La mejor novela —afirmó—, como la mejor escritura, es aquella que no parte estrictamente de la planificación académica y formal (sin que esto deje de ser importante), sino del arrojo y el pálpito propio de las emociones, el talento, la experiencia, las lecturas y la imaginación.

Por esos años yo había pasado una temporada de exploraciones en Belice, y no tuve el cuidado de leer el libro, que terminó por extraviarse.

Pero la vida tiene extrañas formas de revelarnos lo importante y, dos años después de la partida de Lucille, en 2020, me encontré con un raído ejemplar de la novela en una venta itinerante del centro de Tegucigalpa.

Al leerlo descubrí que aquellas palabras de Lucille, pronunciadas hacía casi una década, eran más que la advertencia sobre un libro que no sólo estaba escrito con estrépito y extravagante belleza, sino también con desgarro y dolorosa insatisfacción familiar.

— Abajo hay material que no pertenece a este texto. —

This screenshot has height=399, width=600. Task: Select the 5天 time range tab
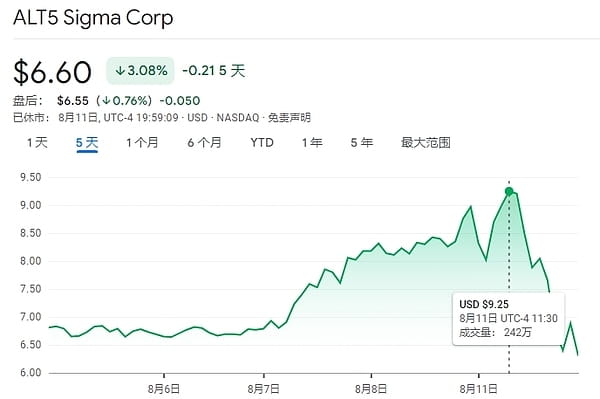(87, 143)
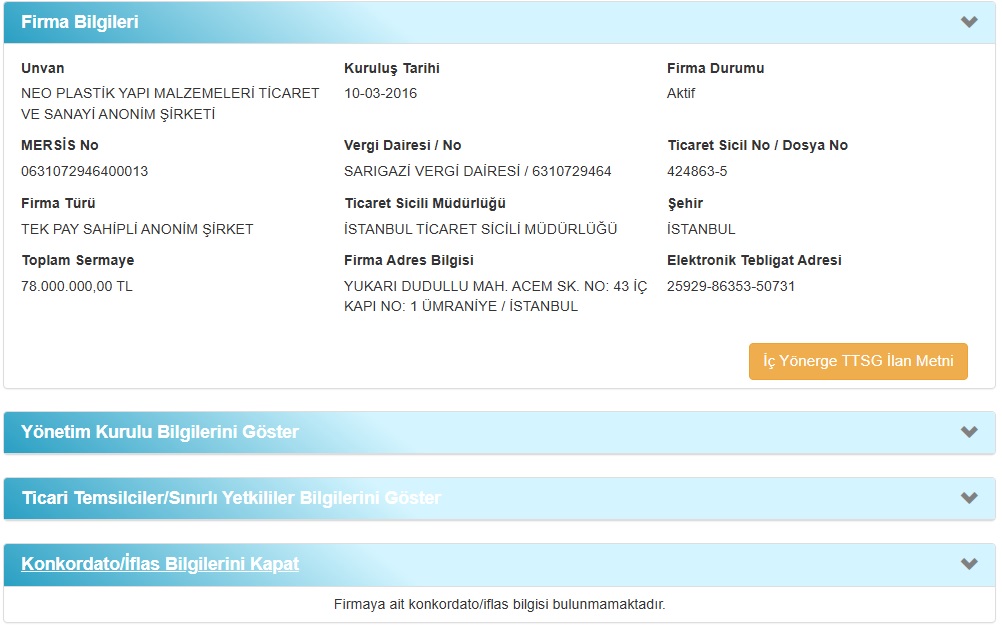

La historia, cuya trama despliega la carga autobiográfica del autor, narra la vida cotidiana de una familia estadounidense de principios del siglo XX en un ambiente marcado por los conflictos sociales, la depresión económica y la presencia del estrés producido por la explosión de la Primera Guerra y el período de entreguerras.

El relato, conformado por tres partes extensas, inicia con la llegada de un viajero de apellido Gant a tierras norteamericanas, cuyo hijo, Oliver Gant, fascinado por la ilusión consoladora que emanaba de la estatua angelina encargada por su padre, decide convertirse en cortador de piedra.

Luego de innumerables fracasos, Oliver se convierte en alcohólico, huye de su primer matrimonio y forma una nueva familia. Con su segunda esposa, Eliza, también tiene una relación disfuncional, pero procrea nuevos hijos, incluido el protagonista del libro, Eugene Gant, con quien Oliver sostiene una buena relación y a quien le inculca su amor por los libros, el arte y la literatura.

Eugene Gant (alter ego de Wolf) va narrando peripecias de su intimidad familiar, así como su propia percepción e inconformidad con el mundo que lo rodea, hasta el punto de construir un patetismo que, no obstante, desarrolla una escritura caótica con profundas reflexiones y matices poéticos pocas veces logrados en la literatura de la época.

Como en todas sus obras (“Del tiempo y el río”, “El niño perdido”, etc.), Thomas Wolfe se introduce en una honda introspección sobre el espíritu del ser y el individuo, de un modo tan atroz y hermoso que el lector no puede más que conmoverse.

Ese estilo desafiante, lleno de vida y pulsaciones, ha hecho que su obra haya sido constantemente comparada con el trabajo de grandes autores universales como Franz Kafka o Marcel Proust. De hecho, sólo un año después de la publicación de “La mirada del ángel”, con motivo de la recepción del Premio Nobel de Literatura que había ganado ese año de 1930, el novelista norteamericano Sinclair Lewis expresó que un día no lejano, los libros de Wolfe también merecerían el premio.

Por desgracia, la muerte le llegó a Wolfe en 1938, víctima de una tuberculosis cerebral y con tal sólo 37 años.

Ahora, muchos años después de mi primer acercamiento al libro, al pensar en él y en Lucille, espero que ella, donde sea que se encuentre y como Oliver Gant, también tenga un ángel que la consuele y la mire.